I probably have close to a dozen unread Gordimer books, but An Occasion for Loving and July's People are handy so I'll probably go with one of those.

6MarthaJeanne
Oct 3, 2011, 12:48 pm

I was at the Library this afternoon, and came home with A Sport of Nature

7janeajones
Oct 3, 2011, 12:59 pm

Burger's Daughter is one of my favorite books, but I haven't read any Gordimer in a long time. I have a number of her books, so I'll try to get to one later this month.

8Soupdragon
Edited: Oct 12, 2011, 11:52 am

I'm about half way through Occasion for Loving. It thoroughly engaged me to start with but now my interest is waning.

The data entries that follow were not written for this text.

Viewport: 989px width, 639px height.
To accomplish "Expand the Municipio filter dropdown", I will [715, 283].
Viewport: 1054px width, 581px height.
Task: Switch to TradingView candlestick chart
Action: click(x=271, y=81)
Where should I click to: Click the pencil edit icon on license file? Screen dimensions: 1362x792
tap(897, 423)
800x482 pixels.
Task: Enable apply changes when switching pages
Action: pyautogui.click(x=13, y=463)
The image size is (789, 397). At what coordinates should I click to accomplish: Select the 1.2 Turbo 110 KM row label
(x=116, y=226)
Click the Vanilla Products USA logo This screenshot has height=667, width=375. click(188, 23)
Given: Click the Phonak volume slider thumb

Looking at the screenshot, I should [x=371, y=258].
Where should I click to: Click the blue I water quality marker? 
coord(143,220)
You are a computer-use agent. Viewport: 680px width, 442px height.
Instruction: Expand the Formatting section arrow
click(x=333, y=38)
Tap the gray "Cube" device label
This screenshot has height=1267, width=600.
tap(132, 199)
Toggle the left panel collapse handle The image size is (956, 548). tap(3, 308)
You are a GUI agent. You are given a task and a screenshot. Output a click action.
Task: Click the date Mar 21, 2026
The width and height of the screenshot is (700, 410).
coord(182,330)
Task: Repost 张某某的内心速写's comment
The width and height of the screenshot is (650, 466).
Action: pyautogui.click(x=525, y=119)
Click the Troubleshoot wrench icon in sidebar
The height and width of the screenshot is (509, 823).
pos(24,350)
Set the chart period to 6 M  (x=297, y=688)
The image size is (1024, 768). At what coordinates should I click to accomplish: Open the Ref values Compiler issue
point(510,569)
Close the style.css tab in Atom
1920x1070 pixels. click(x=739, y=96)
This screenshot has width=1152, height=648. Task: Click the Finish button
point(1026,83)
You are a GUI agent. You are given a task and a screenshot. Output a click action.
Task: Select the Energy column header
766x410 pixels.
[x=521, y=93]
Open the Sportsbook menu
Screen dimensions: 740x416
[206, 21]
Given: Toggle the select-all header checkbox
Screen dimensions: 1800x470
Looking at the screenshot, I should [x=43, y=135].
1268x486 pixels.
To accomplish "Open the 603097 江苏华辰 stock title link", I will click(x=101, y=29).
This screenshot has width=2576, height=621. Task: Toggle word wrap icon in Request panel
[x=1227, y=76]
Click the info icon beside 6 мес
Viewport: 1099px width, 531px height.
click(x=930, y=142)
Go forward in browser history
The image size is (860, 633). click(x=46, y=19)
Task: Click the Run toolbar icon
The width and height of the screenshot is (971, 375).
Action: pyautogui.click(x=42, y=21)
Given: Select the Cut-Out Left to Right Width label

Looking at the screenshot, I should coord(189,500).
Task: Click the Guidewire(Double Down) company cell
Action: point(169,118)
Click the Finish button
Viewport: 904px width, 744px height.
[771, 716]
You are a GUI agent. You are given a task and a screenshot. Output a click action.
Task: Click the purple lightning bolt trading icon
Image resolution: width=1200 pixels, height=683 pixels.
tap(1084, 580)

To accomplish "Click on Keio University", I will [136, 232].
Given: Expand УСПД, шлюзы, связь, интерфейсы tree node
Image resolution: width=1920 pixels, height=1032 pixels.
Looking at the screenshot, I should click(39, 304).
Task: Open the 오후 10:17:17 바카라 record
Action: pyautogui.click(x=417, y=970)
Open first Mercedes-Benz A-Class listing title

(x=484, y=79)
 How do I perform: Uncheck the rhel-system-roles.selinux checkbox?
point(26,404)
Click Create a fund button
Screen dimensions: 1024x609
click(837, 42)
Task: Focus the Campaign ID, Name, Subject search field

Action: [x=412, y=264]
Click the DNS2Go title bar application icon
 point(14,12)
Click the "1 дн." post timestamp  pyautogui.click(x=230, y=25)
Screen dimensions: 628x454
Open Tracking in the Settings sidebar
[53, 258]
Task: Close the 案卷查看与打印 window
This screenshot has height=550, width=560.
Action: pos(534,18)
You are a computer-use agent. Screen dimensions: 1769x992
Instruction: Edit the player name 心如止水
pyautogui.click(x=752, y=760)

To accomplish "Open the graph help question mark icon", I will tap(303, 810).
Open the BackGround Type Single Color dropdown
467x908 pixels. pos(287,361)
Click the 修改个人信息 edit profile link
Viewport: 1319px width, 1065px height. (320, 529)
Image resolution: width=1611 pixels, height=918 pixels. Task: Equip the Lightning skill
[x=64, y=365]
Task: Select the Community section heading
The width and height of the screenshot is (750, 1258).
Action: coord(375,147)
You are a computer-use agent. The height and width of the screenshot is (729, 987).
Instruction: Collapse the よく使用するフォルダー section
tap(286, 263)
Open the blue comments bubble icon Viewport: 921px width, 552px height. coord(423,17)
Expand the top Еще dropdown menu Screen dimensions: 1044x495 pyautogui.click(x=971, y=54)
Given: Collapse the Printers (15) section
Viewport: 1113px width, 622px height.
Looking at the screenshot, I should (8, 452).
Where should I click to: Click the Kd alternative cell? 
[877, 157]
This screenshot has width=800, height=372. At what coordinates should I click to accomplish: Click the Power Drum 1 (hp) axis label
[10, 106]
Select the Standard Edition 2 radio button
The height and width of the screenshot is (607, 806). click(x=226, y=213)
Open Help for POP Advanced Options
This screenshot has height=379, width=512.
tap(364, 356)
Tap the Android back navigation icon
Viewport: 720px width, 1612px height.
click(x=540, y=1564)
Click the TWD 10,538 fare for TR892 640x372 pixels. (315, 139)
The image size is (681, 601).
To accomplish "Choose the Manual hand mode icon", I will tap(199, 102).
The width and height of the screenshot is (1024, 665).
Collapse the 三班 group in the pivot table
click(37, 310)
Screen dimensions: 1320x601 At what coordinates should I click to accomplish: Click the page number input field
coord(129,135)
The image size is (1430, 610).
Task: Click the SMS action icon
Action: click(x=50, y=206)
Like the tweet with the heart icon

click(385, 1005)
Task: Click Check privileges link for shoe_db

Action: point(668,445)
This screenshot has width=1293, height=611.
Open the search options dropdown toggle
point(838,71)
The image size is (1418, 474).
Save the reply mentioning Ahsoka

There's been an awful lot of analysis about a love affair between two of the characters and I am now ready to move on!

This is an early novel (1963) and I can see a real difference between the writing style of this and the more recent novel The Pick Up, which is the last Gordimer I read. The Pick Up is a much tauter read although I had been enjoying the detail of Occasion for Loving until now. Maybe I need a break!

9MarthaJeanne
Oct 11, 2011, 6:44 am

I finished A sport of nature today. I am somewhat surprised at how well it held my interest. I did find myself somewhat irritated by the narrator's voice. It seemed not the express the feelings of the author, but was never made into a character.

10MikeMonkey
Oct 15, 2011, 6:58 am

I'm about to read The Late Bourgeois World which is the only novel by Gordimer I have got at home.

11bell7
Oct 24, 2011, 9:23 pm

I've never read anything by Gordimer, and I'm afraid I had no idea where to start when I looked at the library's selections. I was lucky that my pick Something Out There: Stories has been excellent so far. I've just started the novella that ends the collection; the short stories have generally wowed me with her ability to write without wasting a word, though they are sometimes a bit on the depressing side.